Info fraiche et fiable: Didier François, et Edouard Elias sont vivants.
Reste le cas des otages à sortir du bourbier. Ce qui passe par l’obtention d’infos « béton » quant à leur sort. Sur la façade d’Europe1, les portraits des deux journalistes envoyés par la station en Syrie ont été affichés. Eux avaient choisi la route du nord en passant par la Turquie. Ils ont été enlevés sur le chemin d’Alep. A un barrage où un faux-barrage, Mais pas un barrage de l’armée syrienne comme on a pu le penser dans un premier temps. Ils avaient joué la carte de la discrétion. Sans protection. Ils ont été sans doute « vendus » par un de ceux à qui ils avaient fait confiance. Personne ne pouvait les défendre au moment de leur rapt.

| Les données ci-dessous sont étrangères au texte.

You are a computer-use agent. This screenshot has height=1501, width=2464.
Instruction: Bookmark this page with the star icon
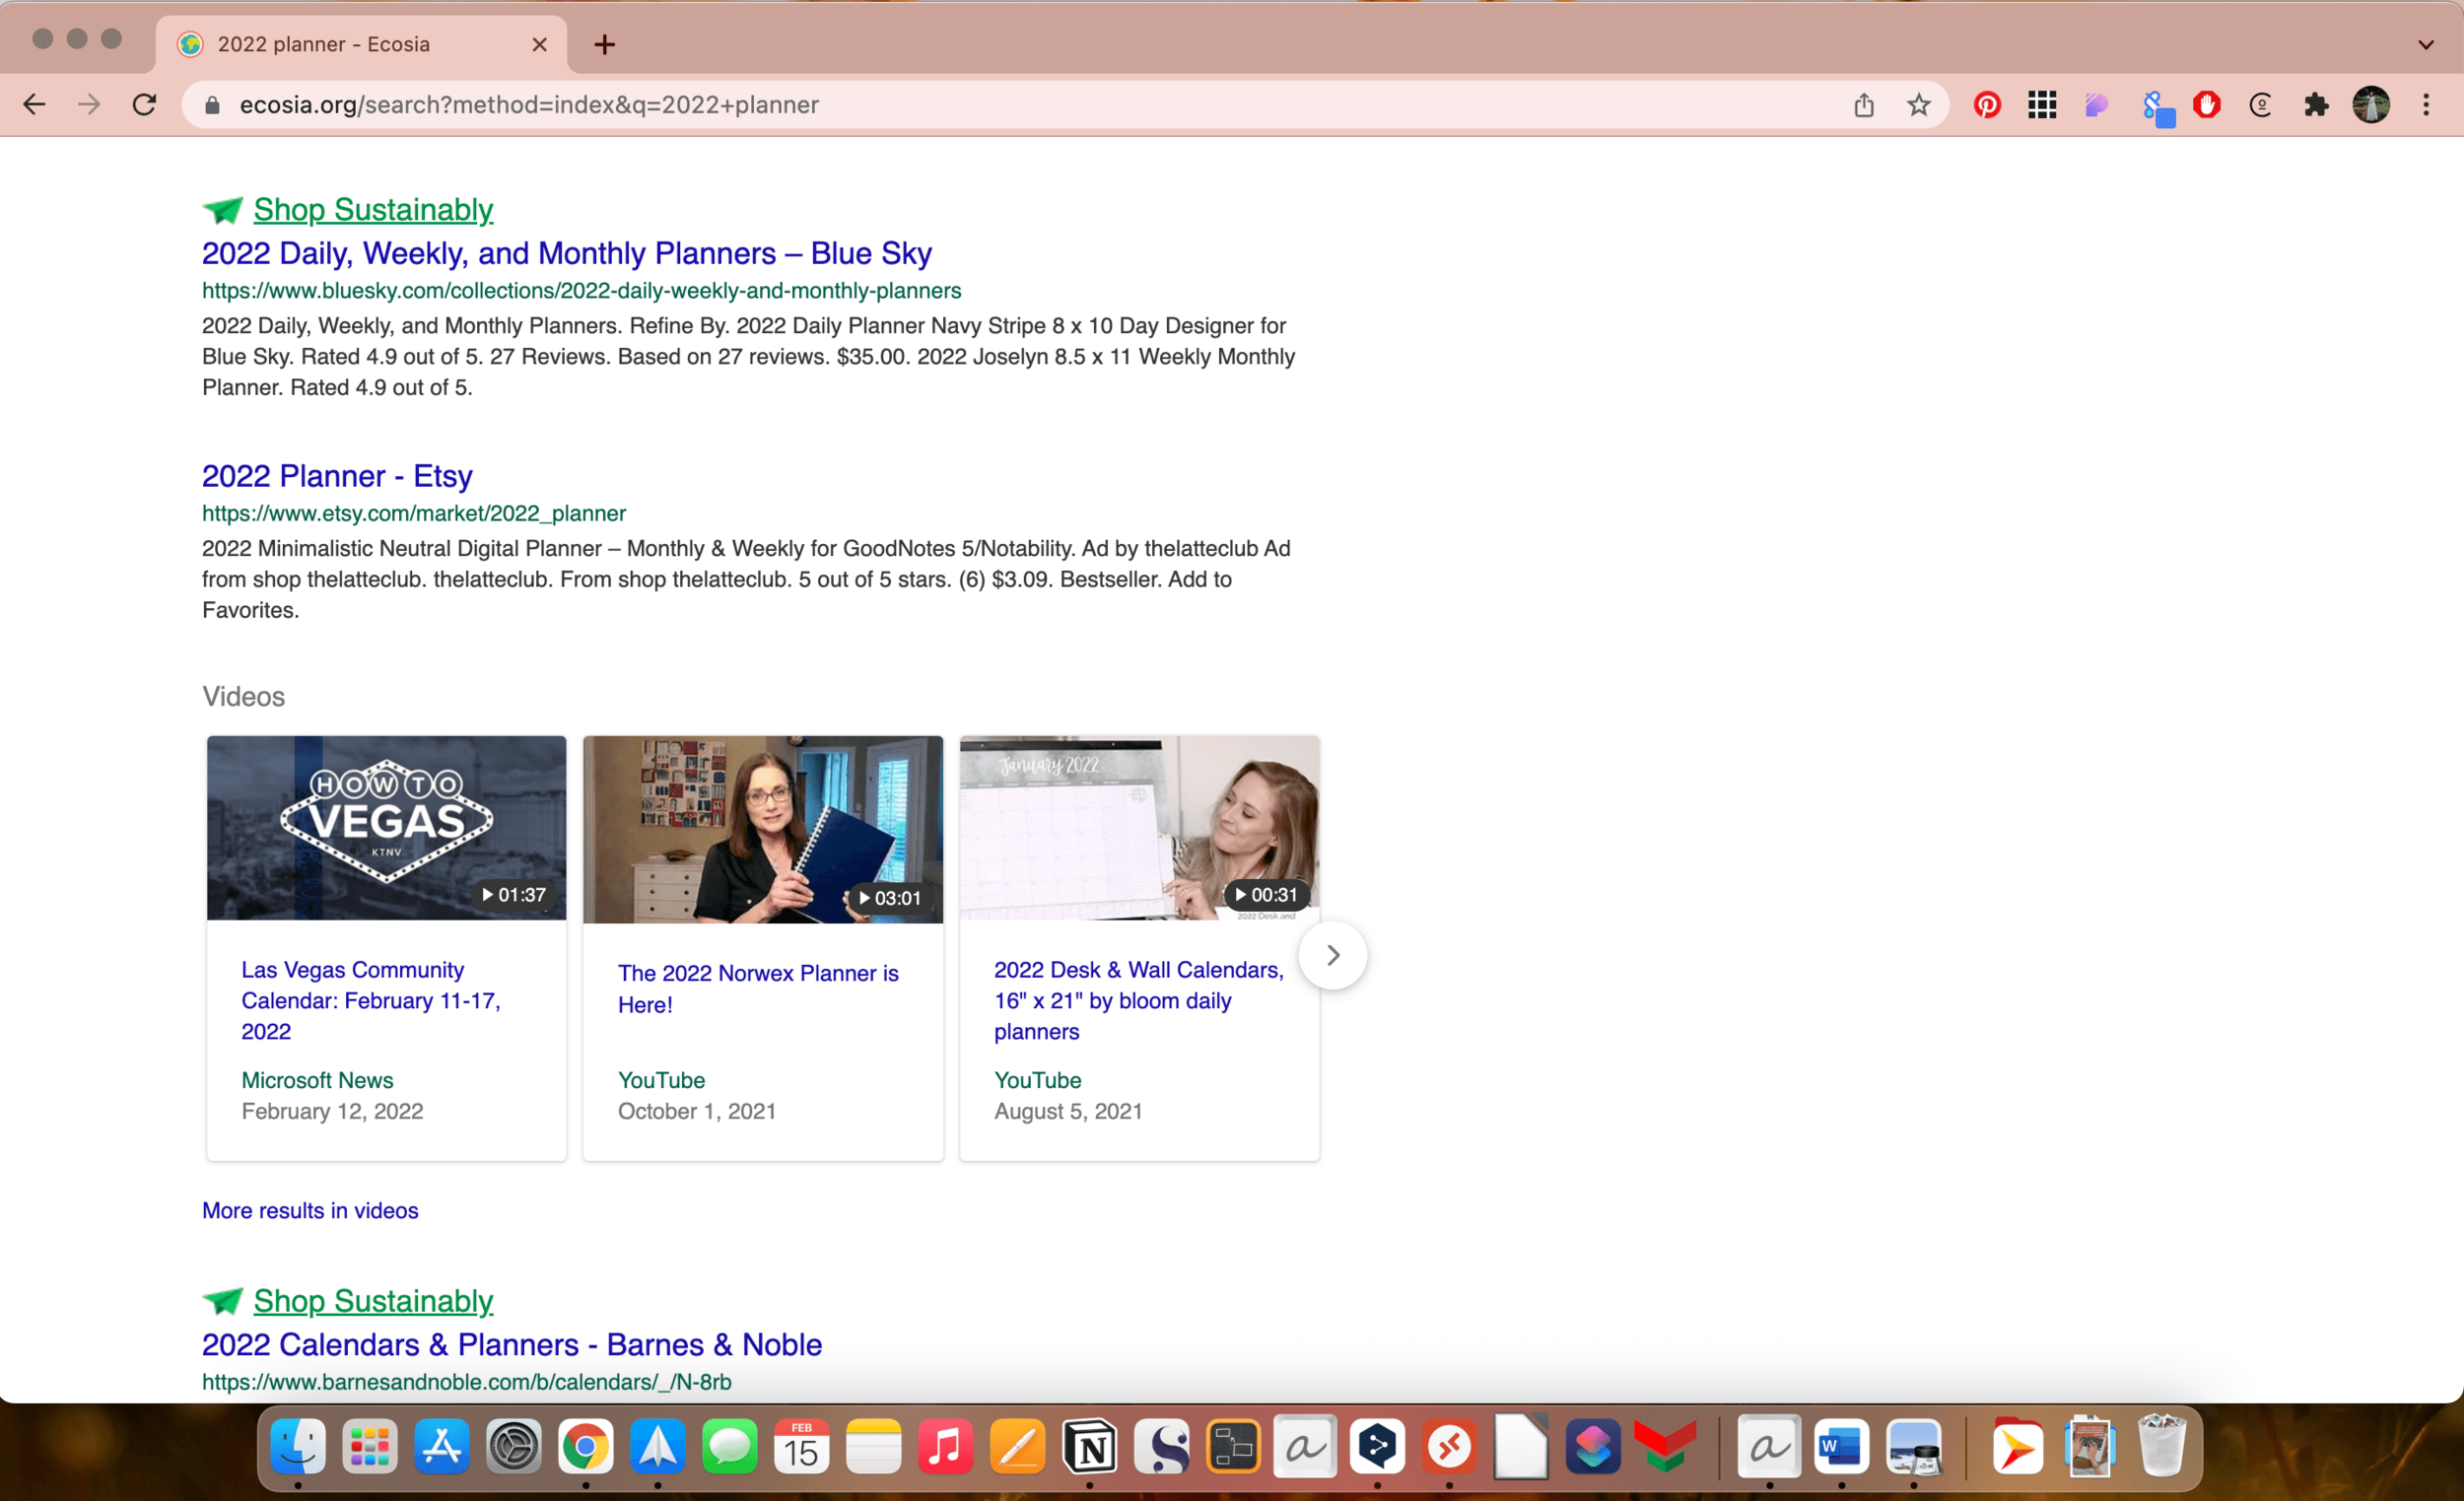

Répondant à l’interview menée par Jean-Pierre Elkabach et Thomas Sotto, on sait maintenant que Jean-Marc Ayrault, se prenant étrangement les pieds dans le tapis, a révélé la détention de Nicolas Henin et Pierre Torres,et parlé de preuves de vie les concernant, en ne mentionnant pas les journalistes d’Europe1. Surréaliste. D’autant que les preuves de vie dont a parlé JM Ayaraut datent de l’été dernier pour les otages détenus en Syrie selon une source proche du dossier. Sans rentrer dans les détails de l’enquête sur le sort de ces deux journalistes, les contacts, établis, les négociations éventuelles, où la discrétion de rigueur masque une impuissance de fait en l’état. Selon des sources non gouvernementales, mais implantées sur le terrain syrien, sources fiables et formelles disposant de relais au Liban, le seul élément -mais essentiel- que je peux livrer et qui m’est parvenu lundi est le suivant: Didier François et Edouard Elias sont toujours vivants.